Word for word, transcribe the records that follow.

(Dataset entries)
_ _ _
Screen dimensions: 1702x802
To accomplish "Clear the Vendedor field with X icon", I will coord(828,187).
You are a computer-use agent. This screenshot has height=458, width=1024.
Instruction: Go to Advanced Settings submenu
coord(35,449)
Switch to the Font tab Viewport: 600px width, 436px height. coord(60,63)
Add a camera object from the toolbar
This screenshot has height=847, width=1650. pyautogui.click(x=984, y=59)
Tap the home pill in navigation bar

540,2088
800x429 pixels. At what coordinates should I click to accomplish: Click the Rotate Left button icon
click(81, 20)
_ _ _
* Reply *
Screen dimensions: 1702x802
To accomplish "Clear the Vendedor field with X icon", I will coord(828,187).
You are a computer-use agent. This screenshot has height=458, width=1024.
Instruction: Go to Advanced Settings submenu
coord(35,449)
Switch to the Font tab Viewport: 600px width, 436px height. coord(60,63)
Add a camera object from the toolbar
This screenshot has height=847, width=1650. pyautogui.click(x=984, y=59)
Tap the home pill in navigation bar

540,2088
800x429 pixels. At what coordinates should I click to accomplish: Click the Rotate Left button icon
click(81, 20)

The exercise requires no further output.